Mrs. Beckstein glanced at the Russian princess: evidently her expression meant something because a moment later she turned back to him. “You’re colluding with Egon.”

“Who?” His bewilderment must have been obvious, because a moment later she nodded.

“All right. So how did you get over here?”

Mike stared at her.

Mrs. Beckstein took a deep breath. “Olga. If Mr. Fleming here doesn’t answer my questions, you have my permission to shoot him in the kneecap. At will.”

“Which one?” asked the Russian princess.

“Whichever you want.” Mrs. Beckstein sniffed. “Now, Mike. I want you to understand one thing, and one thing only—I’m concerned for my daughter’s well-being. I’m especially concerned when an ex-boyfriend of hers with a highly dubious employment record appears out of nowhere at a—” she coughed “—joyous occasion, and all hell breaks loose. And I am more concerned than you can possibly begin to imagine that she has vanished in the middle of the sound and the fury, because there is an official decree in force that says if she world-walks without the permission of the Clan committee, her life is forfeit. She is my daughter, and blood is thicker than water, and I am going to save her ass. Call it atonement for earlier mistakes, if you like: I’ve not always been a terribly good mother.” She leaned closer. “Now, you may be able to help me save her ass. If I think you might be useful to me, I can protect you up, to a point. Or.” She nodded at Olga. “Lady Olga is a friend of Miriam’s. She’s concerned for her welfare, too. Miriam has more friends than she realizes, you see. Thousands and thousands of them…So the question is: are we all agreed that we are friends of Miriam, and that we intend to save her ass? Or—” she fixed Mike with a vulture stare “—were you stringing her along?”

“No!” he exclaimed. “Whoa. Ow.” The weasels had graduated from carnivore school and were working on their diplomas in coyote impersonation. “What do you want to know?”

“Let’s start with, how you got over here.”

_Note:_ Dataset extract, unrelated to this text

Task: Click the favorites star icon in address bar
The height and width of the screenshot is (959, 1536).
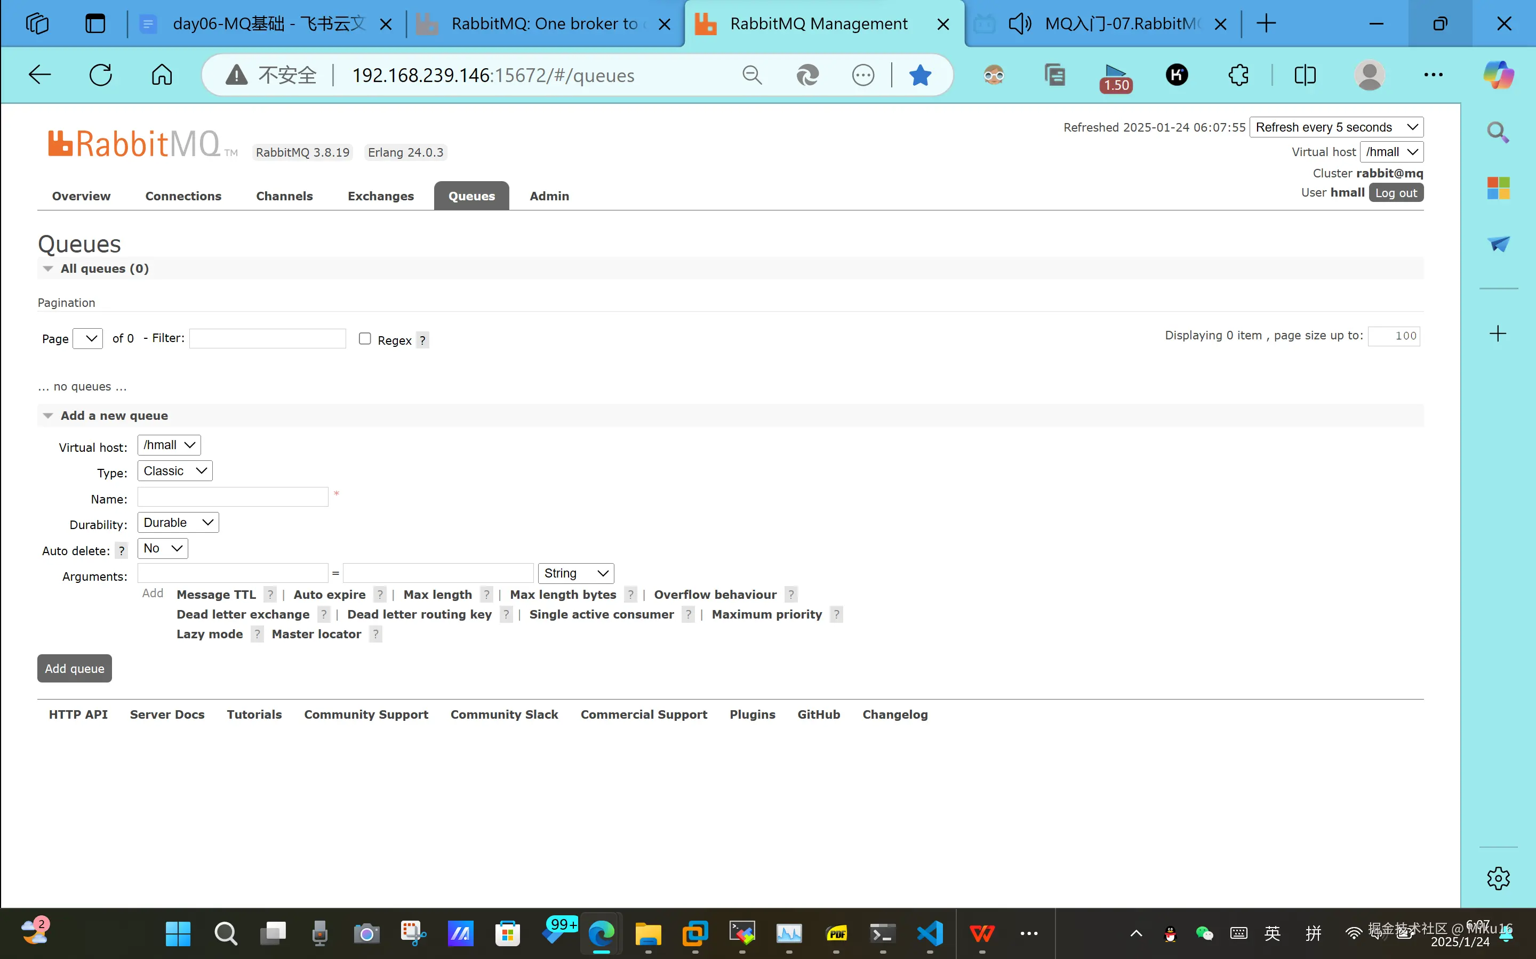Action: click(x=920, y=75)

“Same way Matthias got over to our—my—world.” He could almost see the lightbulbs going on over Olga’s and Mrs. Beckstein’s heads. “Family Trade captured a couple of world-walkers. Forced them to carry.” He tried to shrug himself into a more comfortable position, half-upright.

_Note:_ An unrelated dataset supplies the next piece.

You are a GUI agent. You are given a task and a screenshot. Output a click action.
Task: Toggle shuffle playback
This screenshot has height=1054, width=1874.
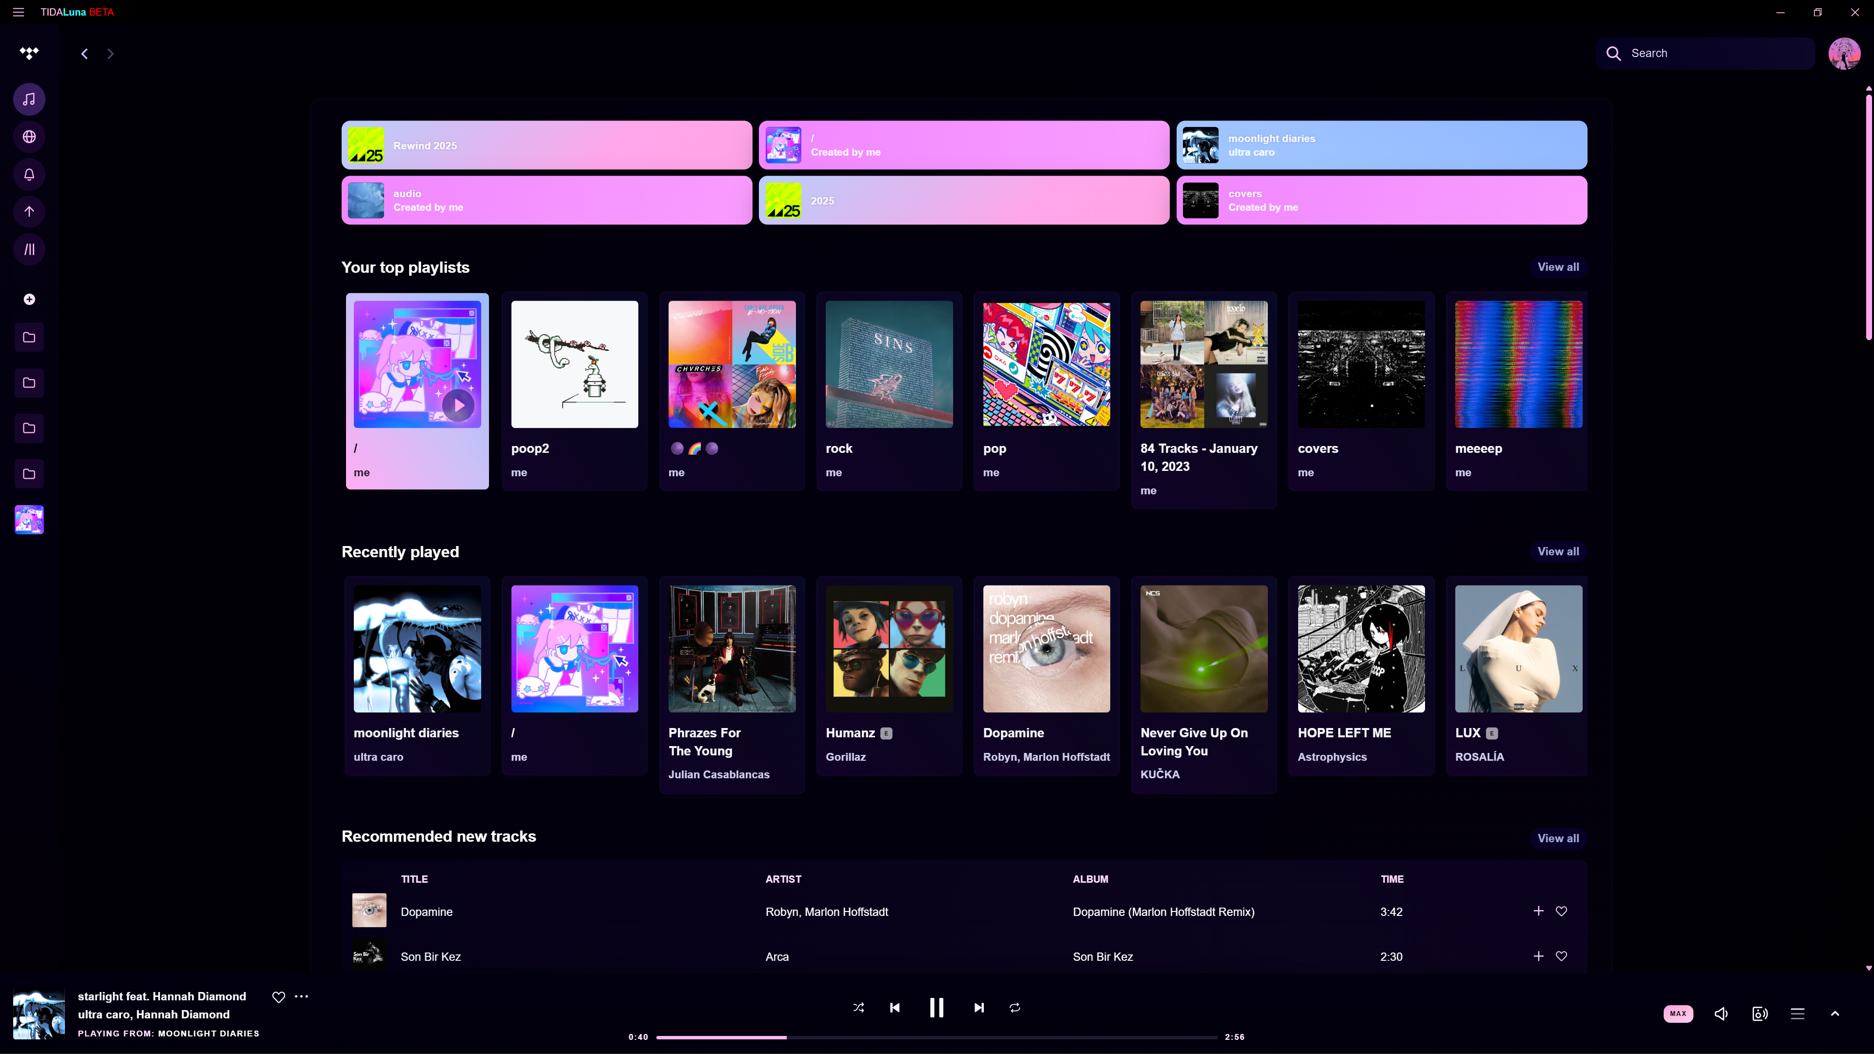(858, 1007)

“Forced? How?” Olga stared at him. “And what is Family Trade?”

“Collar…bombs. They carry a cargo and come back, Family Trade resets the timer. They don’t come back, it blows their head off. When they’re not world-walking, FTO keeps them in a high-rise jail.”

Mrs. Beckstein interrupted. “Family Trade—this is some spook agency, isn’t it?”

“Yes. I’m—seconded—to it. Not my idea. Matt walked into the Boston downtown office while Pete—my partner—and I were on the desk. That’s all.”

“Ah.” Mrs. Beckstein nodded to herself. “And they sent you here because they worked out that Miriam was…okay. I think I get it. Am I right?” She raised an eyebrow.

“Yes, mostly,” he said hastily: Olga was still glaring at him from her corner. “We don’t have much intel on the ground. Colonel Smith figured she’d be able to develop a spy ring for us, in return for an exit opportunity. He wants informants. I told him it was half-assed and premature, but he ordered the insertion.”

“He wants informants, does he?” Mrs. Beckstein grinned. “What do you make of that, Olga?”

Olga’s expression of alarm surprised Mike in its intensity, cutting through the fog of drugs: “you can’t be serious! That would be treason!”

“It’s not treason if it’s known to ClanSec in advance.” Mrs. Beckstein waved a hand in dismissal. “One man’s spy is another man’s diplomatic back channel to the other side; it just depends who’s playing the game and for what stakes.” Her eyes narrowed as she looked at Mike. “Your colonel wants information? Well, he shall have it, and you shall take it to him. But in return, you’re going to find my daughter.” A brief sideways nod: “you and Lady Olga, that is.”